Investment in collectibles such as classic cars, fine wine, and visual arts is compared with investment in traditional US asset classes over the past 20 years to assess its potential return and diversification benefits to portfolios. Overall, diversification is the defensible rationale for their inclusion.
How Is This Research Useful to Practitioners?
To explore the merits of an expanded set of choices of alternative investments, the authors examine the performance of collectibles (“passion assets”) for the last 20 years. The research is helpful both in providing a thorough survey of the related literature extending back several decades and in devising an up-to-date empirical test of three broad classes of the most popular collectibles—namely, classic cars, fine wine, and visual art. Their financial results are compared with traditional US equity, fixed income, and real estate assets, as well as segmented into their own alternative investment submarkets, to assess potential intra-asset diversification potential.

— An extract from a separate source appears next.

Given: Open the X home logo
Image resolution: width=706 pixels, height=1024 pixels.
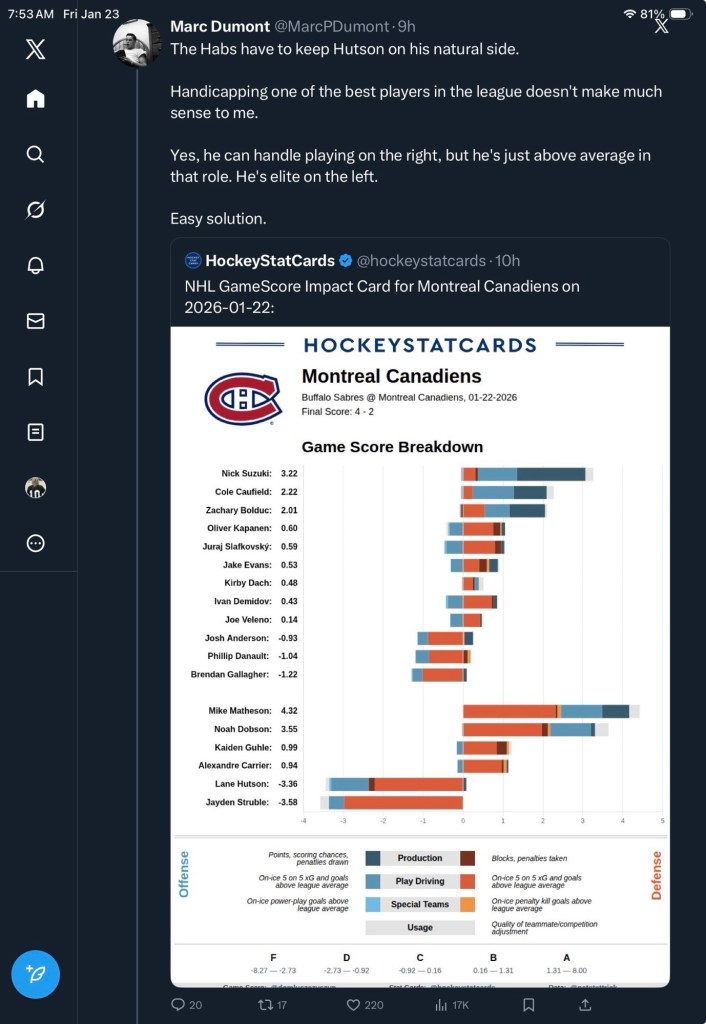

Investment in classic cars, about which only one academic study has been conducted, is shown to be a standout for the group, generating a +5% alpha in a CAPM framework with approximately zero systematic risk. In the post-financial-crisis period, with its ultra-low interest rates, most collectibles categories lost any outperformance advantage relative to equity. The post-war European car subsegment retained superior returns. Overall, while recognizing that non-pecuniary factors, such as enjoying the assets’ beauty, are important determinants for exposure to collectibles, the authors provide a principled risk reduction investment rationale for including them in portfolios.
How Did the Authors Conduct This Research?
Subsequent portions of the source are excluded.